[Math] Orthogonality Relationship for Spherical Bessel Functions

bessel functions

I begin with Wikipedia's identity

\begin{equation*}
\int_{0}^{\infty} J_{\alpha}(z) J_{\beta}(z) \frac{dz}{z} = \frac{2}{\pi}\frac{sin(\frac{\pi}{2}(\alpha – \beta))}{\alpha^2 – \beta^2}
\end{equation*}

found at https://en.wikipedia.org/wiki/Bessel_function#Properties 8 equations down. Now using $j_{\alpha}(z) = \sqrt{\frac{\pi}{2z}} J_{\alpha + \frac{1}{2}}(z)$, we get

\begin{align*}
\int_{0}^{\infty} j_{\alpha}(z)j_{\beta}(z)dz &= \frac{\pi}{2} \int_{0}^{\infty} J_{\alpha+\frac{1}{2}}(z)J_{\beta+\frac{1}{2}}(z)\frac{dz}{z} \\
&= \frac{\pi}{2} \frac{2}{\pi} \frac{sin(\frac{\pi}{2}(\alpha – \beta))}{(\alpha+\frac{1}{2})^2 – (\beta+\frac{1}{2})^2} \\
&= \frac{1}{\alpha+\beta+1} \frac{sin(\frac{\pi}{2}(\alpha-\beta))}{\alpha – \beta}
\end{align*}

In the limit as $\alpha \to \beta$, calculus gives a limit of $\frac{\pi}{2(\alpha+\beta+1)}$, in general nonzero which would be desirable for an "orthogonality relationship." BUT this doesn't seem to be an orthogonality relationship to me because $sin(\frac{\pi}{2}(\alpha-\beta)) \neq 0$ for $\alpha – \beta$ odd. Only for $\alpha – \beta$ even. Did I do this calculation wrong or is this the sense of "orthogonality" that the spherical Bessel functions have? In other words "nonzero with a certain sign if their difference is odd and zero whenever their difference is even." I could see this being useful then because in practice that would mean, say that when solving for coefficients, you multiply both sides of an equation by $j_0$ which the orthogonality condition would tell you only odd coefficients survive.

Best Answer

You are right in your conclusion, however there is a resolution to the apparent paradox.

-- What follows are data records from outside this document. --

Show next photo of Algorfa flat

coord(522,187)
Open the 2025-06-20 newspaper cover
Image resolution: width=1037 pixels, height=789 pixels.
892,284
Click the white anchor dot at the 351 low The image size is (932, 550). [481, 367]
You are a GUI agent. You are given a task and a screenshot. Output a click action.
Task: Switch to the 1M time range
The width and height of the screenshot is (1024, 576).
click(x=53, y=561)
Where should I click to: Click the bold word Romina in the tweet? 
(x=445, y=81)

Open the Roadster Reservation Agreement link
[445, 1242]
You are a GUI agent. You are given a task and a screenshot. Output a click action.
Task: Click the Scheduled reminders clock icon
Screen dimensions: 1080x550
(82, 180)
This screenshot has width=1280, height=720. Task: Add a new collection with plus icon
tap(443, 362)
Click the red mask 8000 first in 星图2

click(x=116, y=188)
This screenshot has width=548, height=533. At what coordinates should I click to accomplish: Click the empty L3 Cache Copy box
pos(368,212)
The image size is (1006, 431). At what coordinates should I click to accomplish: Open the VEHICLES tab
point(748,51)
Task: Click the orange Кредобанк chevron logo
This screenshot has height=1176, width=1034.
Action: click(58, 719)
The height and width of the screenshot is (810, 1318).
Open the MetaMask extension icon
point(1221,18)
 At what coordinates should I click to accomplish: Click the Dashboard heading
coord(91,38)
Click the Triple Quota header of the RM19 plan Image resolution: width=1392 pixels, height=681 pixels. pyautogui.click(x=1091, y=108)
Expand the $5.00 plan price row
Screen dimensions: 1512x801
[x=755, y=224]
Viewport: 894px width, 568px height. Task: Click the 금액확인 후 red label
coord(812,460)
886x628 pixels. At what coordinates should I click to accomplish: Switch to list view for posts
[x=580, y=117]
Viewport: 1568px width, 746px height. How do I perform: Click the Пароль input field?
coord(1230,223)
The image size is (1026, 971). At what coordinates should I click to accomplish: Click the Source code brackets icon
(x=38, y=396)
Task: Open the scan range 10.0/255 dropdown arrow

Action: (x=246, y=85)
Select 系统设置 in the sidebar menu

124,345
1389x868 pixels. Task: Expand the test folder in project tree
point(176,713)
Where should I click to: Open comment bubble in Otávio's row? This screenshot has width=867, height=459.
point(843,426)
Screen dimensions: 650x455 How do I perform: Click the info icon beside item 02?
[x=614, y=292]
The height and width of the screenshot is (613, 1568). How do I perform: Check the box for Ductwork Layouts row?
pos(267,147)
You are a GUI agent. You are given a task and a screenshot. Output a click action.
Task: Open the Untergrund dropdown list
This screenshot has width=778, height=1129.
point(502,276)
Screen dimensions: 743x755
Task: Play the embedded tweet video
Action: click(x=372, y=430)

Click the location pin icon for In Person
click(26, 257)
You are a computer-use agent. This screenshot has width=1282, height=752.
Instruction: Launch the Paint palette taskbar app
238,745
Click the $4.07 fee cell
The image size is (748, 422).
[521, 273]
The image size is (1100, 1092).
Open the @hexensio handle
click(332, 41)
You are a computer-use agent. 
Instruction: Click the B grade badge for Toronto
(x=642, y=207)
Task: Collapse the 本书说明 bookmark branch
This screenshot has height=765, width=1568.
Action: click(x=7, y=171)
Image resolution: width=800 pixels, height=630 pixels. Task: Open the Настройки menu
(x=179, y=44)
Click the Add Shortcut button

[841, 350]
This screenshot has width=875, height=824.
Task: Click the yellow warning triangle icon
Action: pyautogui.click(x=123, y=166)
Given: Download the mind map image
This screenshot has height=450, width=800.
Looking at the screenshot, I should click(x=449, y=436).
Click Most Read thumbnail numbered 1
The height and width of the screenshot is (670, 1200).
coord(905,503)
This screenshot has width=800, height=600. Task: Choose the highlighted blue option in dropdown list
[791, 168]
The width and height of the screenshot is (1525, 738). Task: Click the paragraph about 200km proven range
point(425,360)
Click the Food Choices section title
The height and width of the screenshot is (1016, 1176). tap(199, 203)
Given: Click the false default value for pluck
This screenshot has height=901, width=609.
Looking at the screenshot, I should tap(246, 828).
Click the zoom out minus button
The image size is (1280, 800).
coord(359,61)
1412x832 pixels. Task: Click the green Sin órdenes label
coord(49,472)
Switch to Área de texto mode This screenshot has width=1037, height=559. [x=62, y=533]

I base my reasoning on the analogous result in Gradshteyn and Ryzhik, Eq. 6.538.2 in the book. (I use LateX notation for the formulae below, as I don't use Mathjax and I don't have time).

Write $\alpha = \nu + 2n + 1, \beta = \nu + 2m + 1$ where $m,n$ are non-negative integers and $\nu > -1$. We are interested only in $\nu = \pm 1/2$. Then

$\alpha + \beta + 1 = 2\nu + 2(n + m + 1)$, $\alpha - \beta = 2(n - m)$.

Consequently the numerator is always zero unless $n = m$. But in that case the denominator vanishes as well, and your own equation is to be taken in the sense of letting $\alpha \to \beta$ continuously.

Choose $\nu = -1/2$ to generate the relation for all $N = 2n$, choose $\nu=1/2$ for all $N = 2n + 1$. So the orthogonality of the spherical Bessels is confirmed for any integer $N \geq 0$.